Sure seems to be a lot of cities out there with bad drivers. But notice with whom Buenos Aires is being compared ... not European cities, the kind of comparison Portenos like to make, but with some of the worst cesspool holes on the planet. Wow. Not as bad as Lagos? Addis Ababa? Is this the company Buenos Aires keeps? What happened to "the Paris of South America?"

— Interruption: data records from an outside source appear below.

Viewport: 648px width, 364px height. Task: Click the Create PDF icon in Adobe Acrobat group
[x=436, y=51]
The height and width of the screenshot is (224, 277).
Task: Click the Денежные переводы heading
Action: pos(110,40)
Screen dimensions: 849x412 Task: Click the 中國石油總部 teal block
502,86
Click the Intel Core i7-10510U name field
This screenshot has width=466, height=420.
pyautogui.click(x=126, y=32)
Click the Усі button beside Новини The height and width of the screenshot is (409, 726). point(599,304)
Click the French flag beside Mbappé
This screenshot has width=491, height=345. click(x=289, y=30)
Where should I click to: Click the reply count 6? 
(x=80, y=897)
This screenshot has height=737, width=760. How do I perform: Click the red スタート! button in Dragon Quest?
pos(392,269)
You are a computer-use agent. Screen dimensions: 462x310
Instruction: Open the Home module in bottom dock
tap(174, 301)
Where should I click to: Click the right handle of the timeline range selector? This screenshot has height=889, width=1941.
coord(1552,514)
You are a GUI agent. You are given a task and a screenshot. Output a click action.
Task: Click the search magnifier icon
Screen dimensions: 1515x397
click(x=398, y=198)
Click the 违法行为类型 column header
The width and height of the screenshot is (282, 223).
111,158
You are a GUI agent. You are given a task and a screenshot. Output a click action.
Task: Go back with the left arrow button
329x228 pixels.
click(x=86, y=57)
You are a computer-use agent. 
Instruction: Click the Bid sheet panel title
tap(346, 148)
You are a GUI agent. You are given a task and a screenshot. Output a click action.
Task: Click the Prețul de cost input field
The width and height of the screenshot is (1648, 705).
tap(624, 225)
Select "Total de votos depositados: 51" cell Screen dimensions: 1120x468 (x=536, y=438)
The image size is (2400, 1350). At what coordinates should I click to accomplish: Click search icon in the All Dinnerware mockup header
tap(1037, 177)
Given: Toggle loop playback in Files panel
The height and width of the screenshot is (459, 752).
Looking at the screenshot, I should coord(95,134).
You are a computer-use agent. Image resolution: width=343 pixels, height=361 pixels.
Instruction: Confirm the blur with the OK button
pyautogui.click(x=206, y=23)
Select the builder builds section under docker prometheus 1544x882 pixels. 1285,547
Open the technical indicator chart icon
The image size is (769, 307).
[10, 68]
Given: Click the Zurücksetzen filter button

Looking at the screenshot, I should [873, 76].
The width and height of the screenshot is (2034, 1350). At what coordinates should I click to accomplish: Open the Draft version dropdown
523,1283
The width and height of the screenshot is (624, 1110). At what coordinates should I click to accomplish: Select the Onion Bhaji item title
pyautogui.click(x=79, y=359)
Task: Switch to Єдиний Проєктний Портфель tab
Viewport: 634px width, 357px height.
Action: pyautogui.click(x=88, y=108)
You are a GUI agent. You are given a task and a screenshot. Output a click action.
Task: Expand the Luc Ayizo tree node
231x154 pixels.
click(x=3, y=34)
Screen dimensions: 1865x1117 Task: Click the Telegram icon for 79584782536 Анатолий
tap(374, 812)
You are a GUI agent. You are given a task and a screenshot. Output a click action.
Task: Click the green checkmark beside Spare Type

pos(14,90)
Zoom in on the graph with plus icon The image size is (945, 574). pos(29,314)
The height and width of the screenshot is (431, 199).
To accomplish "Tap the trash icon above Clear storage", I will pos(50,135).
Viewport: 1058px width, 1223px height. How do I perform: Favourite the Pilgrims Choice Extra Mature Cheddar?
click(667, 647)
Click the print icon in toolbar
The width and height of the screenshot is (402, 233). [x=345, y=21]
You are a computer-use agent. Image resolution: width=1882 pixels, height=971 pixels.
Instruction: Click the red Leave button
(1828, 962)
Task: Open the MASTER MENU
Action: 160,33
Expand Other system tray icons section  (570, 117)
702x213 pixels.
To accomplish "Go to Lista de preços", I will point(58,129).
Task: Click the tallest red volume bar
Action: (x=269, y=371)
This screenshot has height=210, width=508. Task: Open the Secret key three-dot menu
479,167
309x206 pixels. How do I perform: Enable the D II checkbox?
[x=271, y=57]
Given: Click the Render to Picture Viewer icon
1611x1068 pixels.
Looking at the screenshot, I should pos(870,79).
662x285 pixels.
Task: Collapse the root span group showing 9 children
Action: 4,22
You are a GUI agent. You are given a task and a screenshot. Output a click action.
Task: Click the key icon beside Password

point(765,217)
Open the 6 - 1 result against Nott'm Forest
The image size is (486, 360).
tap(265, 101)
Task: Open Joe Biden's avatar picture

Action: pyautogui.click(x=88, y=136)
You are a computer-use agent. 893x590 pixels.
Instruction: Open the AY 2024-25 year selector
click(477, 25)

Cars drive around here with their lights off at night, so do motorcycles. Cars cut diagonally across corners. Cars actually push their bumpers against pedestrians trying to cross intersections WITH the walk light if they aren't fast enough getting out of the way. Cars bump onto sidewalks if the line at the light in front of them is too long. And everybody must have gotten a new car horn for Xmas, because they can't stop playing with it all the time. Running red lights is common if there is no opposing traffic within 10 meters. Few intersections are marked with lights for pedestrians to cross, so it becomes a suicidal dash for pedestrians trying to guess which pile of cars is on the verge of racing forward as they "anticipate" the light will change pretty soon. On and on and on and on ... until it just gets boring.
 
pericles said:
I fully agree with this statement above and find the local drivers childish and dangerous. I walk over 15 km a day and encounter agressive drivers who look at me crossing the road as a form of target practice. I believe that a blitz on dangerous driving must be enforced for 12 months to change the inherent selfishness of the local drivers. A car is a lethal weapon and all that use it carelessly should have their cars impounded and their licences revoked..........

Just out of curiosity, are you crossing the street when the cars have a green light?